Segment Start: Recorded information
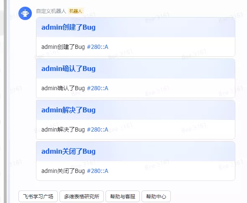Image resolution: width=247 pixels, height=203 pixels.
Task: Select the admin创建了Bug card header title
Action: (68, 27)
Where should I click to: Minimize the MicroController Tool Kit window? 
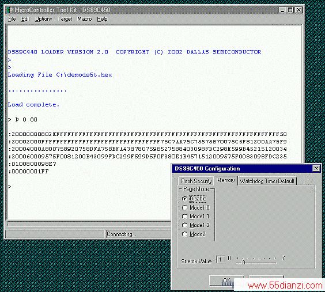pos(282,10)
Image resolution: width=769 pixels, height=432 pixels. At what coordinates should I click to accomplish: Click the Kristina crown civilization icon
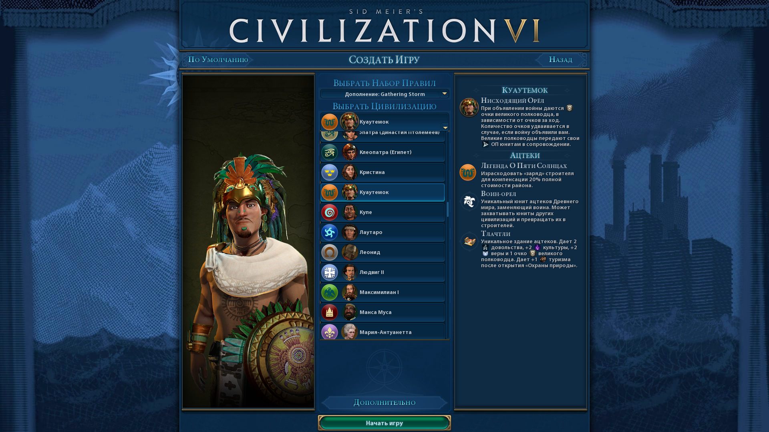(330, 172)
Segment End: Recorded information
From the line with "Where should I" down to the end of the entries, retype each line exactly as written, but drop the pictures.

Solved exercise:
Where should I click to: Minimize the MicroController Tool Kit window? 
pos(282,10)
Image resolution: width=769 pixels, height=432 pixels. At what coordinates should I click to accomplish: Click the Kristina crown civilization icon
(330, 172)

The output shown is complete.